СПИСОК ЗАДАНИЙ →
a – Что, согласно тексту о насилии на экране, считалось табу в школьных драках в те годы, когда рассказчик учился в школе?
b – Воспроизведите дословно отрывок из текста о насилии на экране, начиная со слов «Вот причина того, что» вплоть до слов «кино и телевидением.» включительно.

ФРАГМЕНТ ТЕКСТА →
>>

Но я действительно думаю, что постоянное фальсифицирование действительности в СМИ ведет нас к неверному восприятию мира. Опасная ситуация складывается и в показе насилия на экране. У нас, слава Богу, сегодня мало прямого регулярного контакта с реальным насилием, но если ребенок сидит и смотрит вечерний телесериал, где убивают двадцать человек и это очень забавно, то у него создается представление о насилии как о чем-то совсем не страшном: ведь личного опыта насилия у него нет. Постоянное присутствие насилия -- в телесериалах, в игровом кино, в документальных фильмах -- означает, что реклама кока-колы находится на том же уровне реальности, что и сюжет в новостях. В этом опасность: все становится недостаточно реальным, поэтому кажется, что насилие легко осуществлять и с минимальными последствиями. Поэтому и снижаются барьеры в отношении к жестокости.
Вот причина того, что насилие на школьном дворе отличается сегодня от того, каким оно было двадцать лет назад. Когда я учился в школе, драки у нас тоже не были редкостью, но бить по лицу считалось табу. Исследования показали, что это табу уже давно отменено -- сейчас независимо от того, в бедном районе школа или нет, если кто-то упал, его тут же бьют ногами. Это явно связано с постоянным показом актов насилия.
"Забавные игры" |
- Аргумент о снятии барьеров мне до боли знаком. К сожалению, его часто используют в поддержку требований более строгого контроля над кино и телевидением.
- Я последним бы стал требовать цензуры. Если начинают запрещать или резать фильмы, эффект получается обратный -- это случилось с порнографией: рынок просто прячется под прилавок. Насилие не уйдет. Но что можно сделать, так это заставить людей немного задуматься о проблемах. Это и есть моя цель: заставить людей немного больше думать об их роли как потребителей экранного насилия.
- Были ли у вас проблемы с цензурой в тех странах, где шли "Забавные игры"?

<<

СОБРАННЫЕ СВЕДЕНИЯ →

>>

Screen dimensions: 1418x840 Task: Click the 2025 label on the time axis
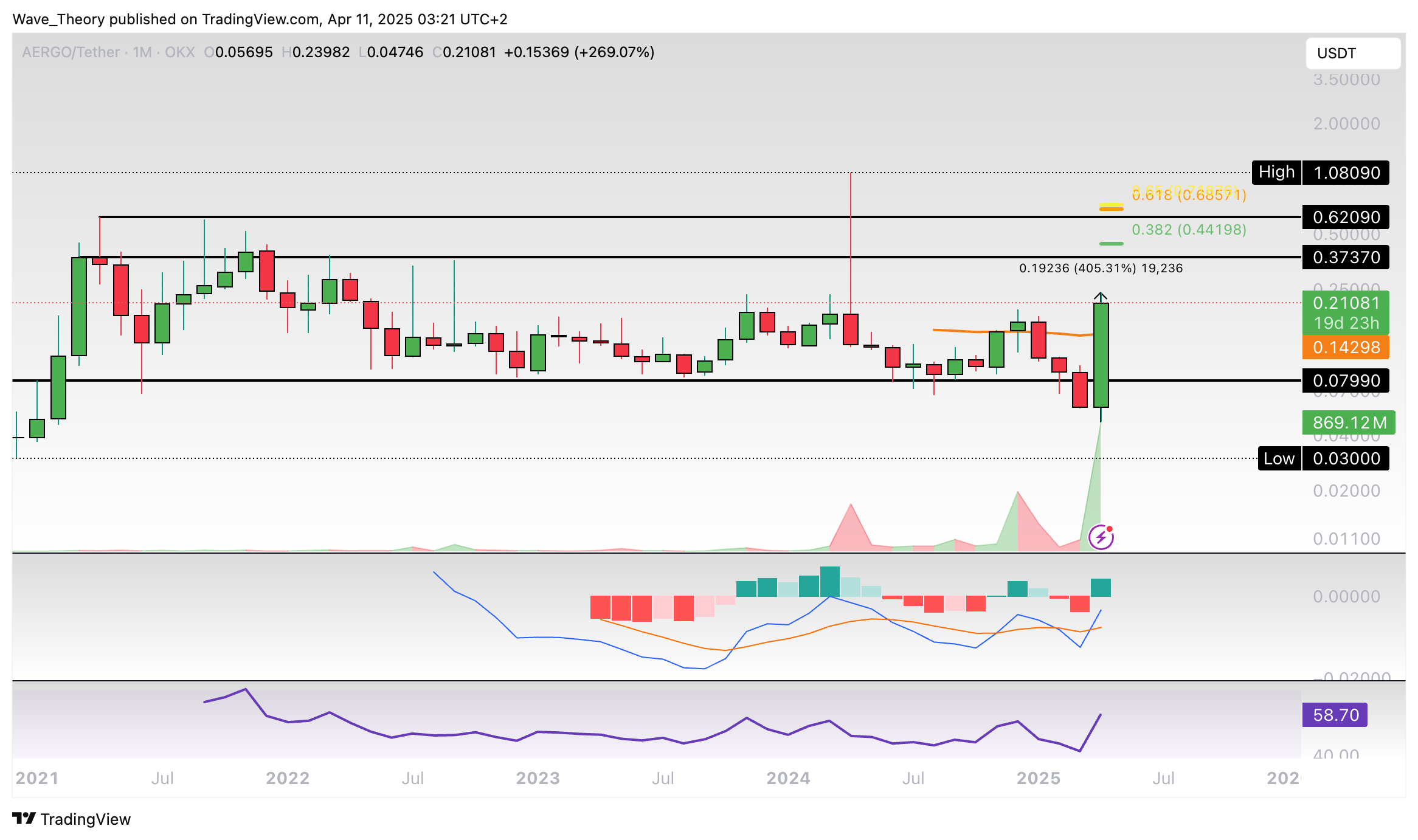[x=1038, y=778]
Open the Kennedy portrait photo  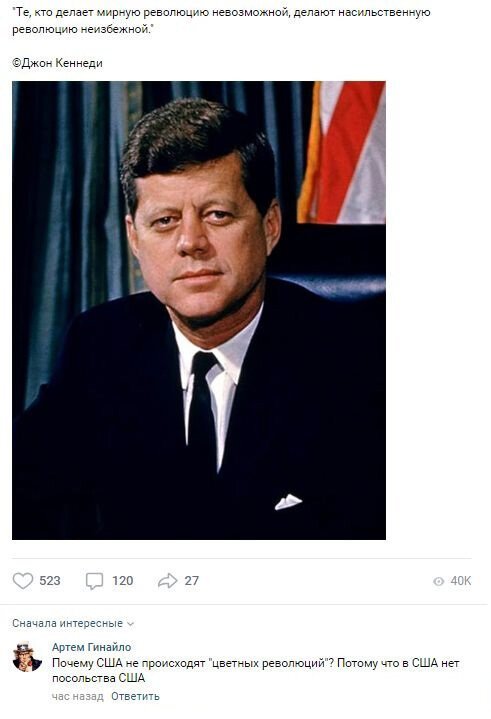tap(199, 310)
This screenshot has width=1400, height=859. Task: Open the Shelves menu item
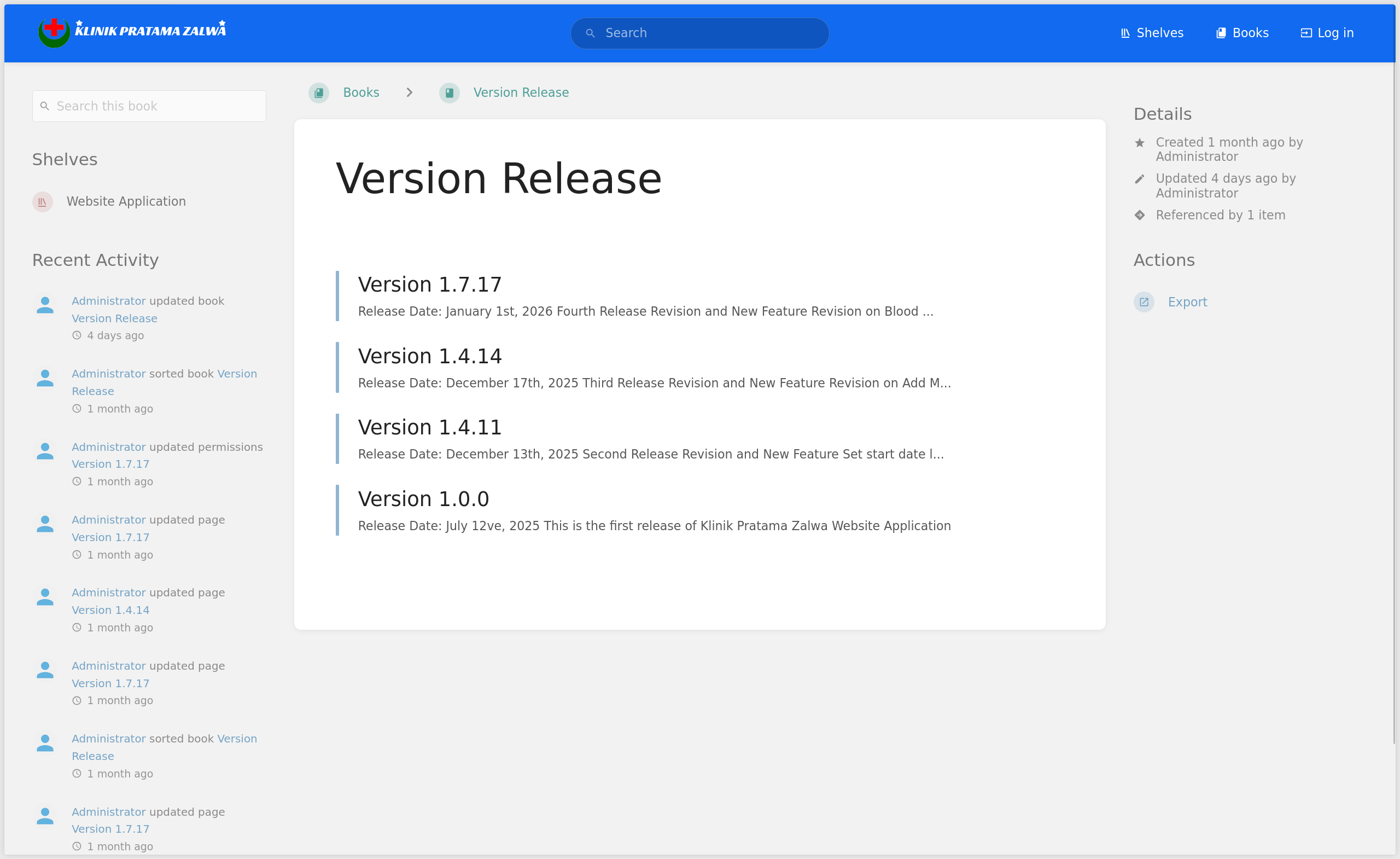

<<

ОЖИДАЕМЫЕ ОТВЕТЫ →
a – Бить по лицу.

b –
Вот причина того, что насилие на школьном дворе отличается сегодня от того, каким оно было двадцать лет назад. Когда я учился в школе, драки у нас тоже не были редкостью, но бить по лицу считалось табу. Исследования показали, что это табу уже давно отменено -- сейчас независимо от того, в бедном районе школа или нет, если кто-то упал, его тут же бьют ногами. Это явно связано с постоянным показом актов насилия.
"Забавные игры" |
- Аргумент о снятии барьеров мне до боли знаком. К сожалению, его часто используют в поддержку требований более строгого контроля над кино и телевидением.